YOUR INSTRUCTIONS
Please set down only the lines running from the one with "You are a computer-use agent. The" through the last line of the entries, exactly as written and without any pictures.

────────

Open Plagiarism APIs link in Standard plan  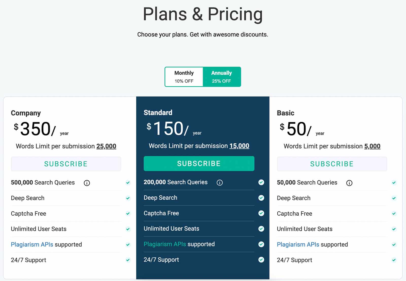(165, 244)
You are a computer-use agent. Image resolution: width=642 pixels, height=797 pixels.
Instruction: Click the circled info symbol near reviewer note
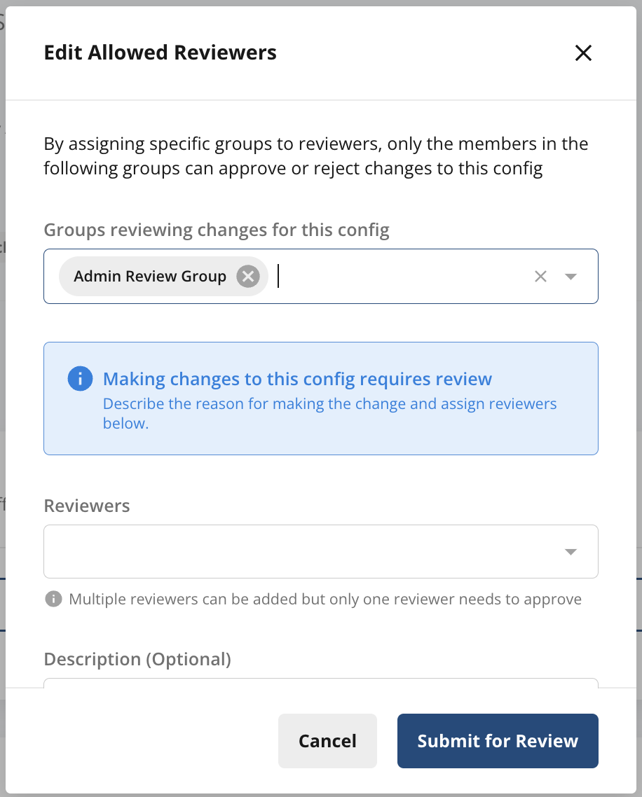pyautogui.click(x=53, y=599)
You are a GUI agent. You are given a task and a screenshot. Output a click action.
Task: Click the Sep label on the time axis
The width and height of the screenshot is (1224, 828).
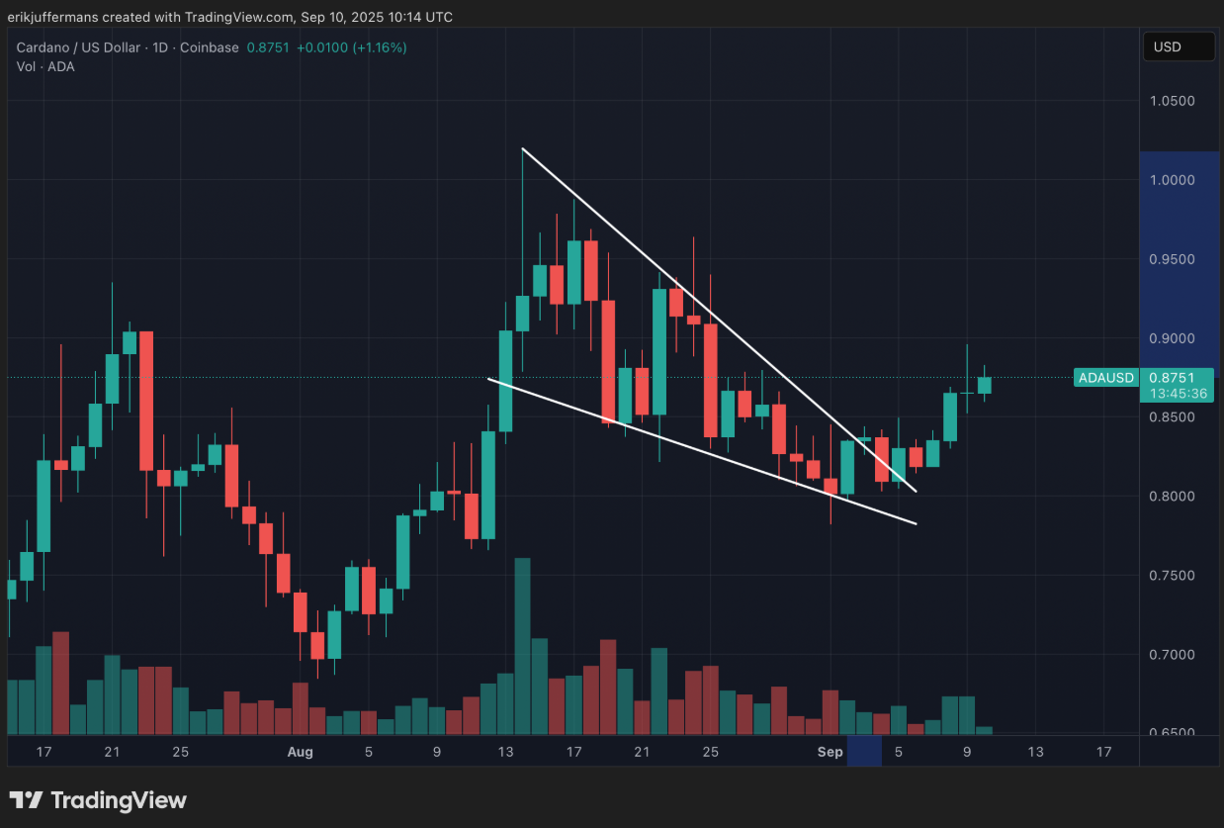click(831, 752)
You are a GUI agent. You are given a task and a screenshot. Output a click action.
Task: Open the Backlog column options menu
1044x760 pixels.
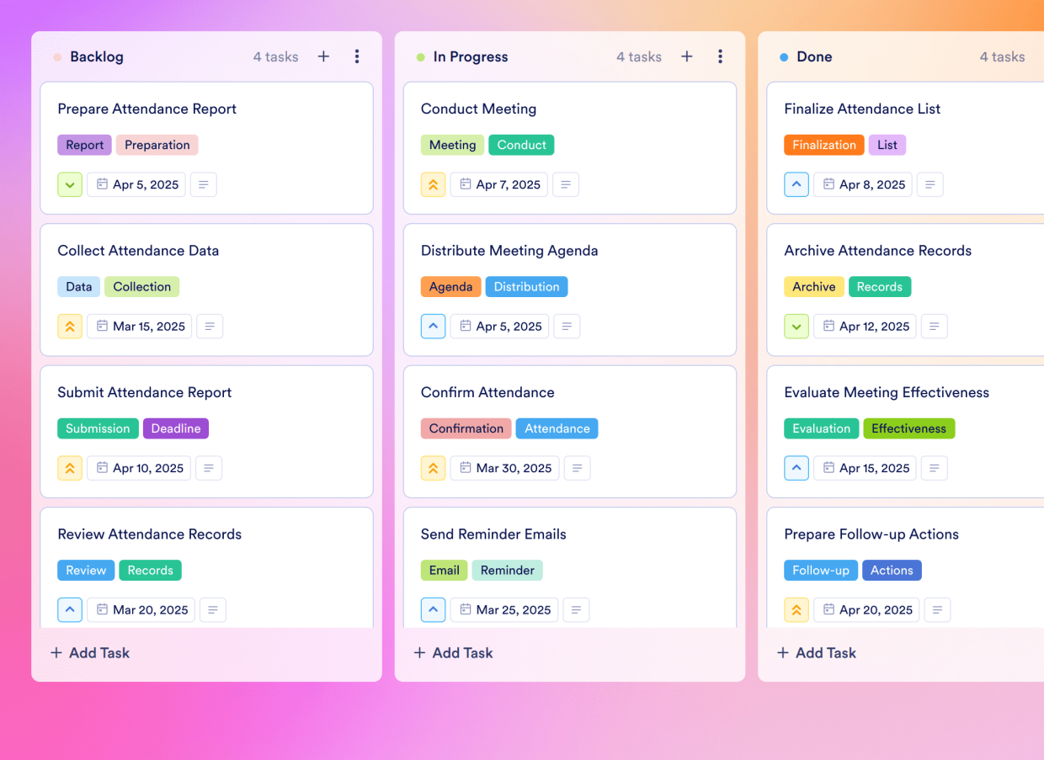click(x=357, y=56)
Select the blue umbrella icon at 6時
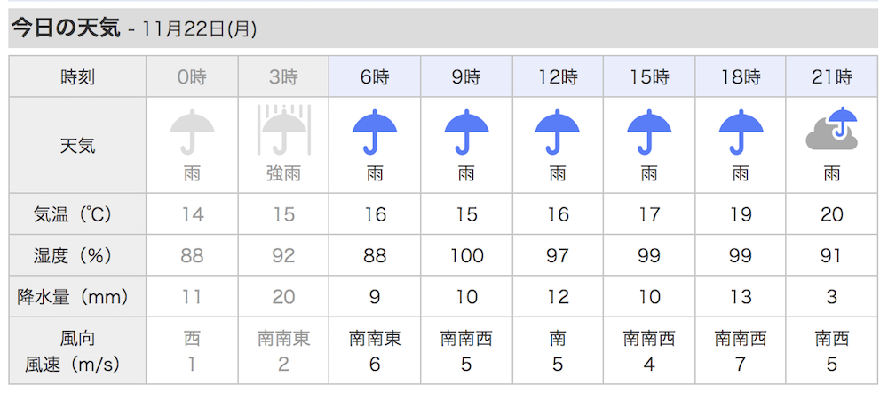The height and width of the screenshot is (393, 888). pos(375,132)
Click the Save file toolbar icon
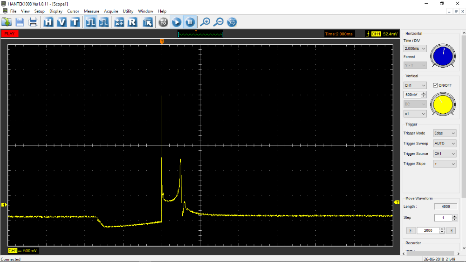This screenshot has width=466, height=262. pyautogui.click(x=20, y=22)
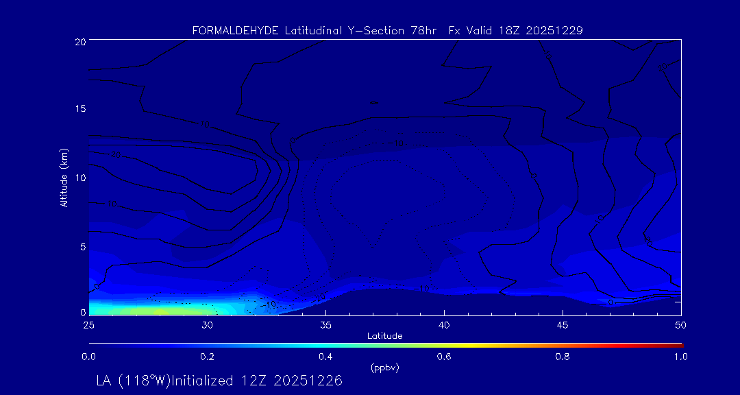This screenshot has width=740, height=395.
Task: Click the (ppbv) units label
Action: coord(384,368)
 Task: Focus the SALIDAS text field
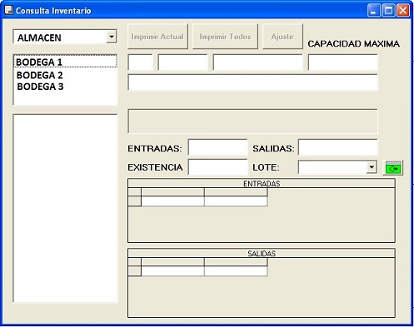click(337, 147)
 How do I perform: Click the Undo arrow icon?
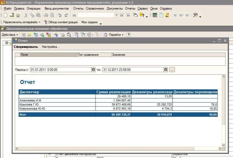60,15
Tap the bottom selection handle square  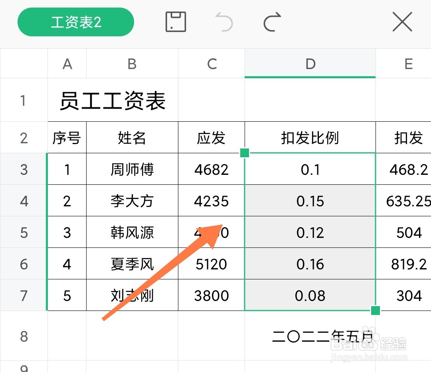pos(375,310)
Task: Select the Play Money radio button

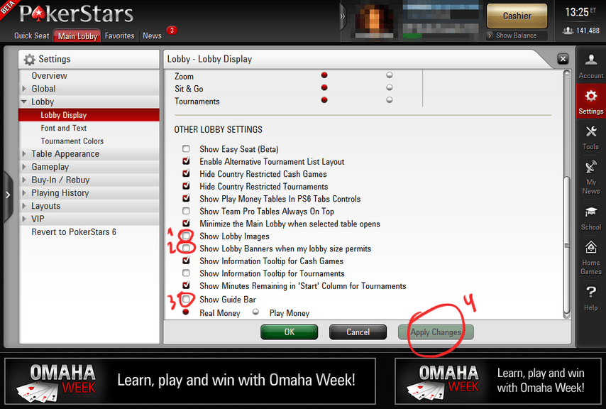Action: point(255,312)
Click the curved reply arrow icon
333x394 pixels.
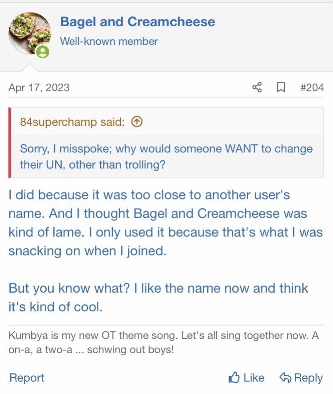[285, 378]
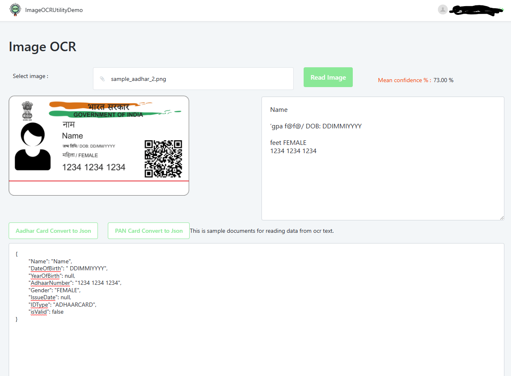Click the paperclip icon in the file field

[x=102, y=78]
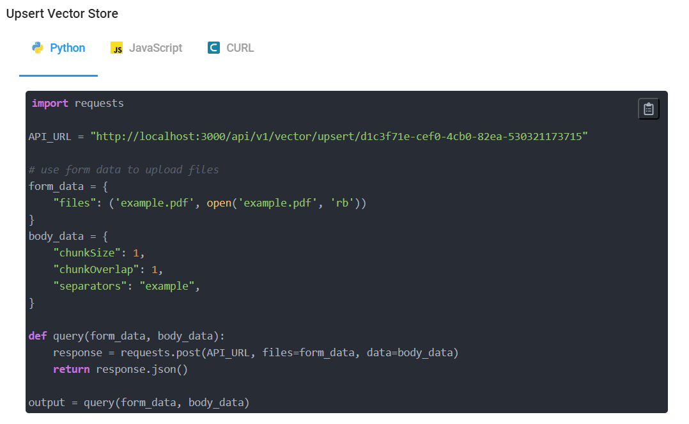The width and height of the screenshot is (689, 424).
Task: Copy code with the clipboard icon
Action: click(648, 109)
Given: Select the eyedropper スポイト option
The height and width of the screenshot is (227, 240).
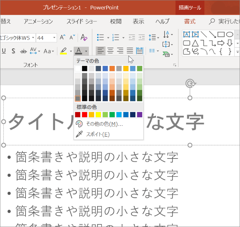Looking at the screenshot, I should pyautogui.click(x=98, y=134).
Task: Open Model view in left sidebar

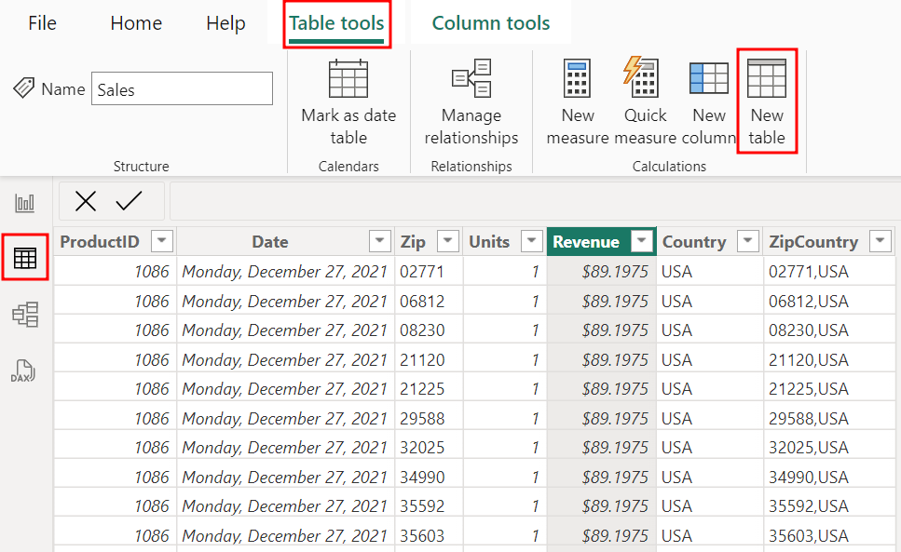Action: pos(25,315)
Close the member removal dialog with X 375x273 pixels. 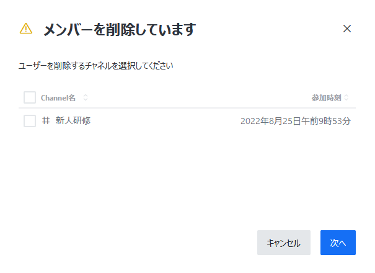point(346,29)
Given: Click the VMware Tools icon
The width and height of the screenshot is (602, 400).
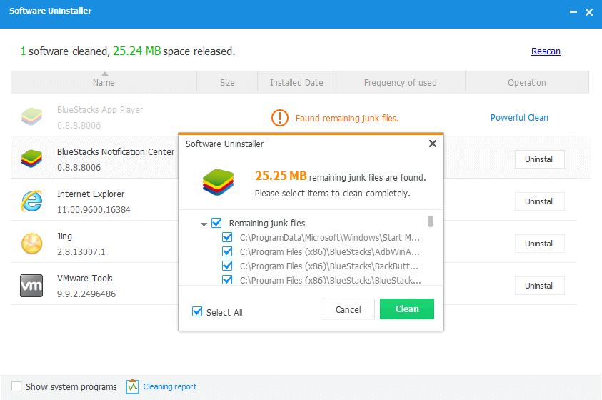Looking at the screenshot, I should [31, 286].
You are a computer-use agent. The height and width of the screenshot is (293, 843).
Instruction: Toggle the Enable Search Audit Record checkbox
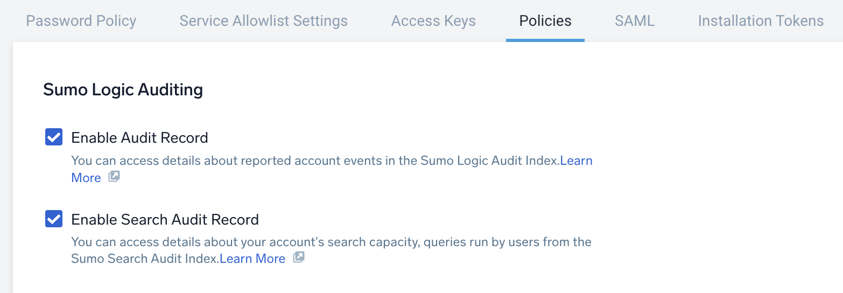point(54,219)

────────

SOLUTION BELOW
You are a computer-use agent. The height and width of the screenshot is (293, 843).
Instruction: Toggle the Enable Search Audit Record checkbox
point(54,219)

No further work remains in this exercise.